### Assignment
Could you write out, exactly and with no pictures, every line from the one containing "Click the Вывод формы button" through the last line of the entries?
-------- Data extracts
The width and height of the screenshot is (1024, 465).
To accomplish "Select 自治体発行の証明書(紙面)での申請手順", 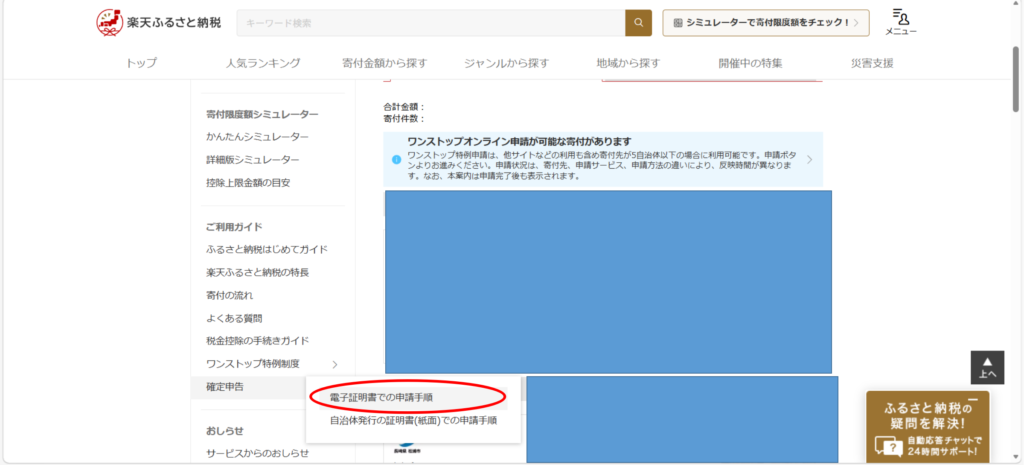I will (413, 420).
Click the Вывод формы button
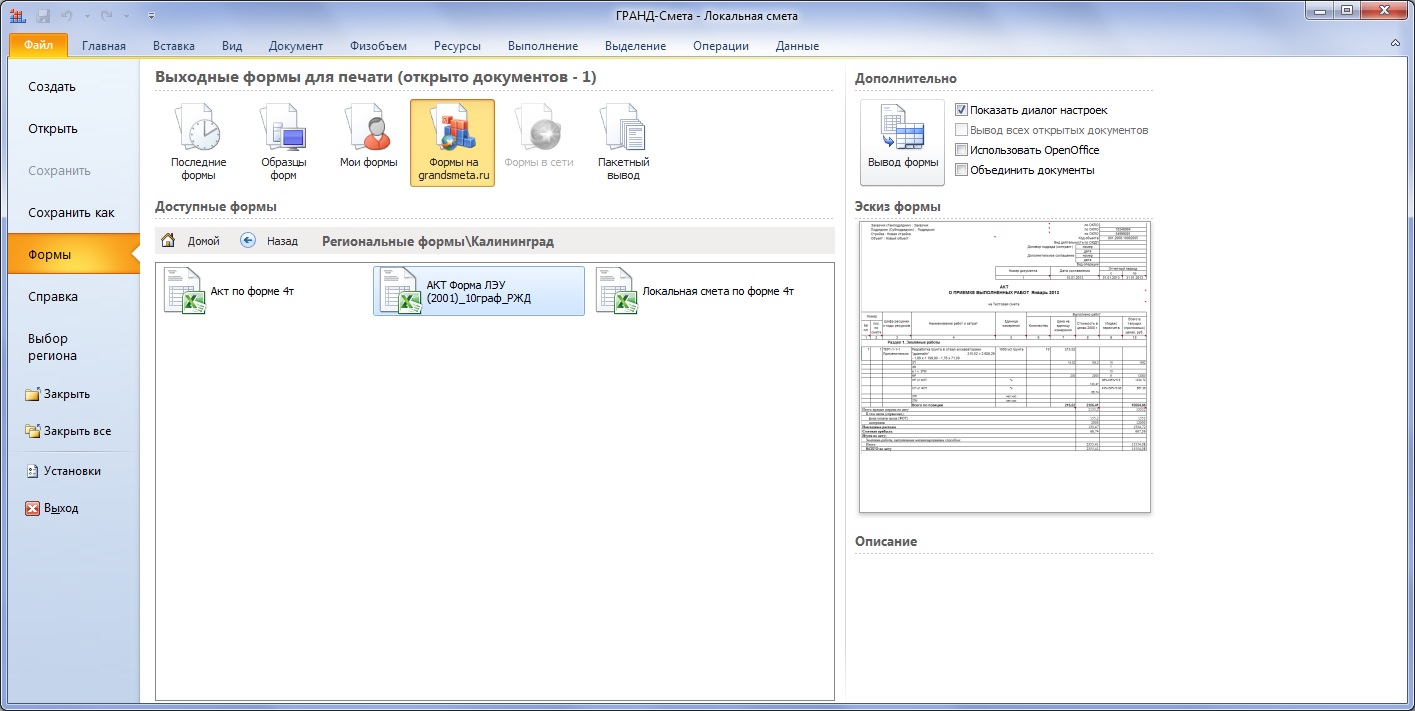 pos(902,142)
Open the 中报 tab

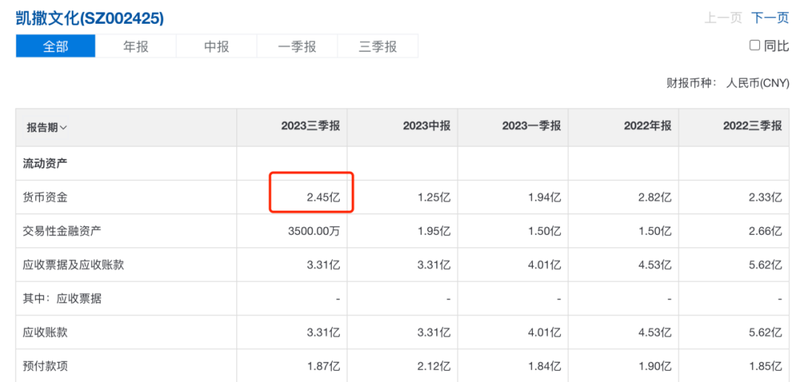pos(216,46)
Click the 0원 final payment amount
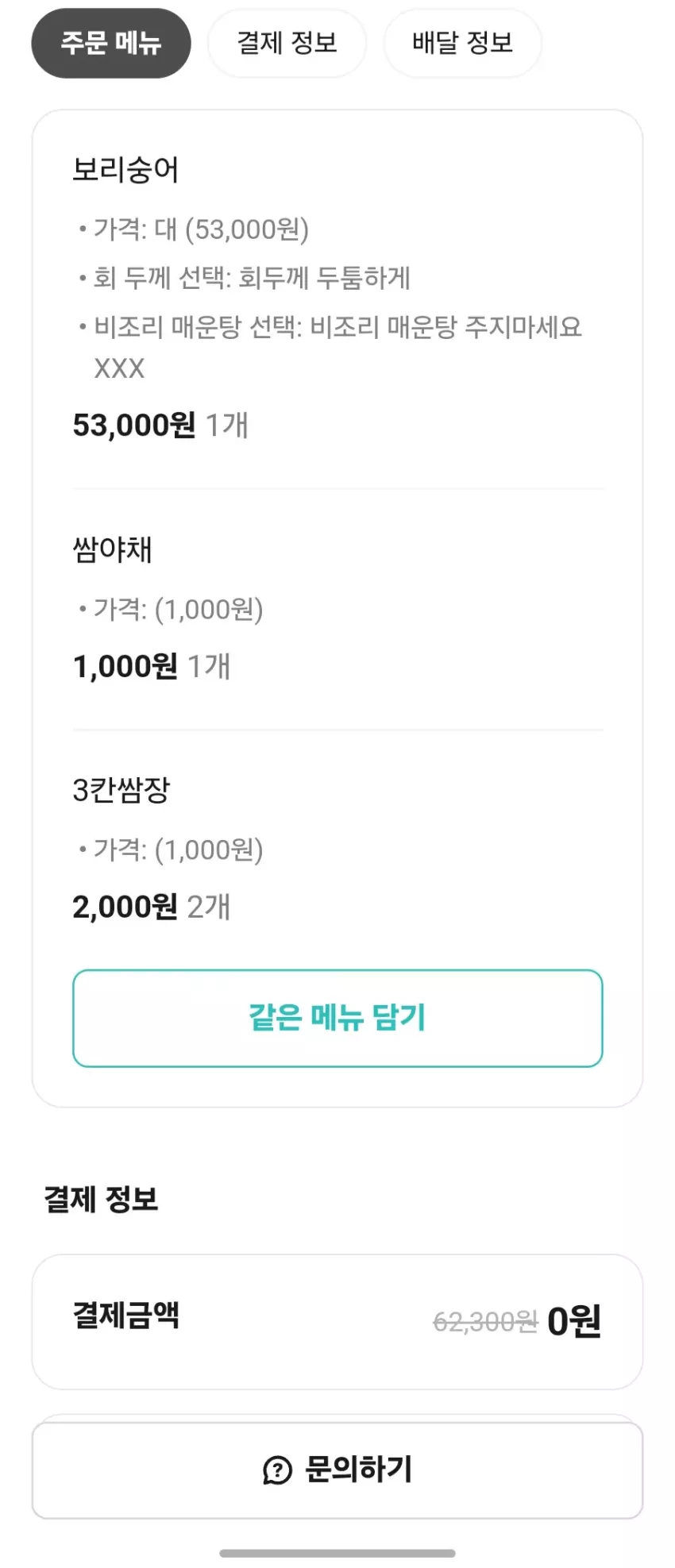This screenshot has width=675, height=1568. [x=574, y=1321]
----------------
### Task response
Click the Вывод формы button
 pos(902,142)
Open the 中报 tab

pos(216,46)
Click the 0원 final payment amount
This screenshot has width=675, height=1568. [x=574, y=1321]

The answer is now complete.